This Hacker Is Selling Dangerous Windows 0-Day Hacks For Past 3 Years

A report by ZDNet has revealed that a mysterious hacker is selling Windows zero-day exploits to the world’s most notorious cybercrime groups for the past three years. At least three cyber-espionage groups also known as Advanced Persistent Threats (APTs) are regular customers of this hacker.

According to experts from Kaspersky Lab, the hacker going by the pseudonym “Volodya” is a recognized name in the hacking world as he previously sold a zero-day vulnerability to a cyber-crime group on the disreputable Exploit.in cyber-crime forum.

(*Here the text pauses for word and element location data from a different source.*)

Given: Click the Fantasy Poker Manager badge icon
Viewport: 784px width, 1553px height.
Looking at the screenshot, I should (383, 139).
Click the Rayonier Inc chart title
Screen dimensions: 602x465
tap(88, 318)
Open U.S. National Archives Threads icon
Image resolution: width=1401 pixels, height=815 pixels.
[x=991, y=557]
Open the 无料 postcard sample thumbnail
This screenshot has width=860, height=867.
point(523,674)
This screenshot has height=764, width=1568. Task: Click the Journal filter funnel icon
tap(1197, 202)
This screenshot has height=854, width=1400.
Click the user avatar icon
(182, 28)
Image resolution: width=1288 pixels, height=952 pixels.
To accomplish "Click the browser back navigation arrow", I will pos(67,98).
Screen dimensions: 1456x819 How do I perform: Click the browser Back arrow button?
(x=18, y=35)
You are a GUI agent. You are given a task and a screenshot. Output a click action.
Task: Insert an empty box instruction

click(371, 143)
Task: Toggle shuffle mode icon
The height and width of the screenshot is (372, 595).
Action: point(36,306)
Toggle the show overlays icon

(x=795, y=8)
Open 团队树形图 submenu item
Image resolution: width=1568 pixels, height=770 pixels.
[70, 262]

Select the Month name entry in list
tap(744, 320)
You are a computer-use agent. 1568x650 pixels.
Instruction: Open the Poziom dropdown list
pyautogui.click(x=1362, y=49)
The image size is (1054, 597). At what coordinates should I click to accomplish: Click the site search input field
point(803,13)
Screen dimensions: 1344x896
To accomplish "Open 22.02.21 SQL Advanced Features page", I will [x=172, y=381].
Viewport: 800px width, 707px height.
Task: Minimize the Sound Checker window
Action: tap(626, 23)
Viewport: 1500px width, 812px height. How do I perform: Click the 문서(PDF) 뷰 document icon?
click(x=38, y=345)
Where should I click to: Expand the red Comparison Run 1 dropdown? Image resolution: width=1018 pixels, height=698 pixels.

At that time he was operating under the codename “BuggiCorp” and shocked the world by posting an advertisement for a zero-day vulnerability on a public forum.

Costin Raiu, Director of the Global Research and Analysis Team (GReAT) at Kaspersky Labs, told ZDNet that they have been tracking Volodya since 2015.

“Our observations indicate Volodya ( short for ‘Volodimir’) is fluent in Russian, although likely of Ukrainian origin. Volodimir is also not a Russian name, but Ukrainian,” says Raiu.

The APT groups who are purchasing these flaws include infamous names like Fancy Bear, which is a Russian cyber espionage group.

Volodya is also behind the recent CVE-2019-0859 which is a zero-day exploit in Microsoft Windows operating system. The exploit was reported by Kaspersky and has been patched now. It is one of the many zero-day vulnerabilities that have been linked to Volodya.

ZDNet also reports that some zero-day flaws were sold for as high as $200,000 by Volodya. Researchers are also not ruling out the possibility that Volodya has his own team of hackers who are helping him in selling Windows zero-day hacks for the past three years.

The report is enough to prove that cyber-espionage groups are splurging hefty money to grab hold of zero-days hacks from notorious hackers.